What to produce: Reproduce the entire court opinion page on the Allegheny Ludlum case below, word for word with nothing changed.

Quoted passage:

Searching over 5,500,000 cases.


searching
Buy This Entire Record For $7.95

Download the entire decision to receive the complete text, official citation,
docket number, dissents and concurrences, and footnotes for this case.

Learn more about what you receive with purchase of this case.

U.S. v. ALLEGHENY LUDLUM CORP.

February 20, 2002

UNITED STATES OF AMERICA, PLAINTIFF,
V.
ALLEGHENY LUDLUM CORPORATION, DEFENDANT.



The opinion of the court was delivered by: Cindrich, District Judge.

  MEMORANDUM OPINION

I. Introduction

This is an action by the United States for civil penalties for violations of the Clean Water Act, 33 U.S.C. § 1311, 1317 ("the Act"). The case covers five western Pennsylvania steel plants owned and operated by defendant Allegheny Ludlum Corporation ("ALC"), one of the few remaining steelmakers in the area. The plants are grouped for compliance purposes as the Vandergrift Facility, the Brackenridge Facility (consisting of the Brackenridge and Natrona Plants), and the West Leechburg Facility (consisting of the West Leechburg and Bagdad Plants). See Joint Stipulation of Facts, Doc. No. 269. After a lengthy period of litigation, including a trial before a jury, the court finds that ALC has violated the Act in ways that justify a significant penalty.

ALC manufactures stainless and specialty steel. Steelmaking requires large amounts of water, which ALC plants draw from adjacent rivers, the Allegheny and the Kiskiminetas, or Kiski. ALC uses the river water in two ways: as process water and non-contact cooling water. Process water is used directly in production and makes contact with steel or steelmaking equipment. Process water becomes contaminated and is collected and treated in ALC's treatment plants before being returned to the river. Non-contact cooling water, as its name implies, flows through pipes and vessels that are physically separated from direct contact with steel in production. Such water provides a medium by which heat is transferred away from the hot metal and surrounding equipment.

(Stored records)
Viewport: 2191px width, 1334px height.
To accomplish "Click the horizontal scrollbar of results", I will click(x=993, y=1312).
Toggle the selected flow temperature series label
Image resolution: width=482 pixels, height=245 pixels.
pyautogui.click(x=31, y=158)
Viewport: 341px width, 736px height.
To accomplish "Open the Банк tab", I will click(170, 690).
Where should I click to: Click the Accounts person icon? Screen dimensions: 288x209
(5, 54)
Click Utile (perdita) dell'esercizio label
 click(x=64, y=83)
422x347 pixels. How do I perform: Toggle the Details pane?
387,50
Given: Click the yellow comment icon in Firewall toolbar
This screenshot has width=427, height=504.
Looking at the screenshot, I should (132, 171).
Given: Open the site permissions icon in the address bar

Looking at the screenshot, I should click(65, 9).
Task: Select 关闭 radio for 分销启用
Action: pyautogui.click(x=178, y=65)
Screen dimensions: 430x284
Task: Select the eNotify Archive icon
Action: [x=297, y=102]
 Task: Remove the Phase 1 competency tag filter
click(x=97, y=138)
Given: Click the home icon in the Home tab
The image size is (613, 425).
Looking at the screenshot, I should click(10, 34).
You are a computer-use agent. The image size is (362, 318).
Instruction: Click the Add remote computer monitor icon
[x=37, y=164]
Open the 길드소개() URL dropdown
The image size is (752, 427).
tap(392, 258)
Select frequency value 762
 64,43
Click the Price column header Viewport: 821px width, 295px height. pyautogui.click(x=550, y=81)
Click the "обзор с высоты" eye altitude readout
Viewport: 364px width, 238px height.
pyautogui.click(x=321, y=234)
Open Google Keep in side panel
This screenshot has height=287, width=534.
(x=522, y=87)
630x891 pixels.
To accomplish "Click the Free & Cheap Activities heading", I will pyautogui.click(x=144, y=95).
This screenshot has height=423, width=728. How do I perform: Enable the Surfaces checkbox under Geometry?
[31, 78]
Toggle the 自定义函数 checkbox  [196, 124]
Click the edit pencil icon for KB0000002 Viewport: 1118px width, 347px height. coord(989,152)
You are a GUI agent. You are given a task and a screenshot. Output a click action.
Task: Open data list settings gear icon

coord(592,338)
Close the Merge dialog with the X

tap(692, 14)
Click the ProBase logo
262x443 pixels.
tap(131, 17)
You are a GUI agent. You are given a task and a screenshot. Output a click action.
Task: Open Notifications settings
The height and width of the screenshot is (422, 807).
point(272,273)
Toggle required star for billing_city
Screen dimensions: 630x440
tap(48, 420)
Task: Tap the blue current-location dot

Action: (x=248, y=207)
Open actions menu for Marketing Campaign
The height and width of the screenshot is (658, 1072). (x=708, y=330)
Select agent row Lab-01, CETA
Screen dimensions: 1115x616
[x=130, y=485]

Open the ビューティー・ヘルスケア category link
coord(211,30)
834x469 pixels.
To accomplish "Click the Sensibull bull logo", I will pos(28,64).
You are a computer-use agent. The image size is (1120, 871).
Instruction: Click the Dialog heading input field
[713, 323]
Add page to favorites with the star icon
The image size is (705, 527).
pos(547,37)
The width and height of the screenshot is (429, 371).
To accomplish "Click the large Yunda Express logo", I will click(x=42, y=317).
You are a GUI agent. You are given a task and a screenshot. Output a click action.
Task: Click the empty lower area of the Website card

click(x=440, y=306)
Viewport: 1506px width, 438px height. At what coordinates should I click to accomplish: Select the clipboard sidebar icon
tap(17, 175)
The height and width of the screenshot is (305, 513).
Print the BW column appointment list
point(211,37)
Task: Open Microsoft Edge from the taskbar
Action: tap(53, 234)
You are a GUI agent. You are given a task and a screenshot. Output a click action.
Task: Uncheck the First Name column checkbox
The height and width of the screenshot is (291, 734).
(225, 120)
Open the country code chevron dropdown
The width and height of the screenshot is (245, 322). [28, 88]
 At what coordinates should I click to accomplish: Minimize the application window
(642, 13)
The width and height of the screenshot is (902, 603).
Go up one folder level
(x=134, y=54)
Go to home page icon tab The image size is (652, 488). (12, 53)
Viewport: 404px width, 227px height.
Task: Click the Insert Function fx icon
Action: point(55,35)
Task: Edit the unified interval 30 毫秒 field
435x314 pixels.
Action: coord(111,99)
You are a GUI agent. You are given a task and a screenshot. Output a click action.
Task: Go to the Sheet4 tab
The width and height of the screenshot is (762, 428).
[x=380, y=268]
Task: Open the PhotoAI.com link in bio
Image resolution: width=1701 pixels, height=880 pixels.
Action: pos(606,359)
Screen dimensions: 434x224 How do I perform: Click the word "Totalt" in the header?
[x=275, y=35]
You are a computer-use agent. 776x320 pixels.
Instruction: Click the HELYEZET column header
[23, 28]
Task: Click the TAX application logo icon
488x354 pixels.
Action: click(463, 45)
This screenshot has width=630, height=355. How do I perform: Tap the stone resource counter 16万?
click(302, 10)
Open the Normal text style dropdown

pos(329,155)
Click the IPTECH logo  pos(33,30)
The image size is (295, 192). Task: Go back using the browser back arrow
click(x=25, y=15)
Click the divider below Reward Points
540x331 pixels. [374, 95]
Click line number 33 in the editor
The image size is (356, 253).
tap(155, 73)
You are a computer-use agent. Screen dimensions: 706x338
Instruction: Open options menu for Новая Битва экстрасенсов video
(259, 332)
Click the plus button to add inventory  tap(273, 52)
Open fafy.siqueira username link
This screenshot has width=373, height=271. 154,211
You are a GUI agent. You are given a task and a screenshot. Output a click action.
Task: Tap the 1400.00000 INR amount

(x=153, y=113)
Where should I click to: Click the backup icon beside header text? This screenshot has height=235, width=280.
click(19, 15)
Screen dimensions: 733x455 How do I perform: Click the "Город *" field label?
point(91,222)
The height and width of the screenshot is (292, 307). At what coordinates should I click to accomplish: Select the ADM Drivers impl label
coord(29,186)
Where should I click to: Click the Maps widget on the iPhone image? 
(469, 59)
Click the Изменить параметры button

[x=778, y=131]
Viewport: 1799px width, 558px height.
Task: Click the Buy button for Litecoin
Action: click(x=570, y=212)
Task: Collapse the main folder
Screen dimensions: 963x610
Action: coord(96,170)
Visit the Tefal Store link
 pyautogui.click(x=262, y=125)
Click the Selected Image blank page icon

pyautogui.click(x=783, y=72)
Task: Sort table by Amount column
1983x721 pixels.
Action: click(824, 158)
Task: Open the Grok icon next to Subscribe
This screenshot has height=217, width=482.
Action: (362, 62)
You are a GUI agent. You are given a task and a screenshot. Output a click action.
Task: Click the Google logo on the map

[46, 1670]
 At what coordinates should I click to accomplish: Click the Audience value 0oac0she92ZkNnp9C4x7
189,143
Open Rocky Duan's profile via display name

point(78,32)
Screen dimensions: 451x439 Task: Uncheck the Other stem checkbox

Exercise response:
Searching over 5,500,000 cases.


searching
Buy This Entire Record For $7.95

Download the entire decision to receive the complete text, official citation,
docket number, dissents and concurrences, and footnotes for this case.

Learn more about what you receive with purchase of this case.

U.S. v. ALLEGHENY LUDLUM CORP.

February 20, 2002

UNITED STATES OF AMERICA, PLAINTIFF,
V.
ALLEGHENY LUDLUM CORPORATION, DEFENDANT.



The opinion of the court was delivered by: Cindrich, District Judge.

  MEMORANDUM OPINION

I. Introduction

This is an action by the United States for civil penalties for violations of the Clean Water Act, 33 U.S.C. § 1311, 1317 ("the Act"). The case covers five western Pennsylvania steel plants owned and operated by defendant Allegheny Ludlum Corporation ("ALC"), one of the few remaining steelmakers in the area. The plants are grouped for compliance purposes as the Vandergrift Facility, the Brackenridge Facility (consisting of the Brackenridge and Natrona Plants), and the West Leechburg Facility (consisting of the West Leechburg and Bagdad Plants). See Joint Stipulation of Facts, Doc. No. 269. After a lengthy period of litigation, including a trial before a jury, the court finds that ALC has violated the Act in ways that justify a significant penalty.

ALC manufactures stainless and specialty steel. Steelmaking requires large amounts of water, which ALC plants draw from adjacent rivers, the Allegheny and the Kiskiminetas, or Kiski. ALC uses the river water in two ways: as process water and non-contact cooling water. Process water is used directly in production and makes contact with steel or steelmaking equipment. Process water becomes contaminated and is collected and treated in ALC's treatment plants before being returned to the river. Non-contact cooling water, as its name implies, flows through pipes and vessels that are physically separated from direct contact with steel in production. Such water provides a medium by which heat is transferred away from the hot metal and surrounding equipment.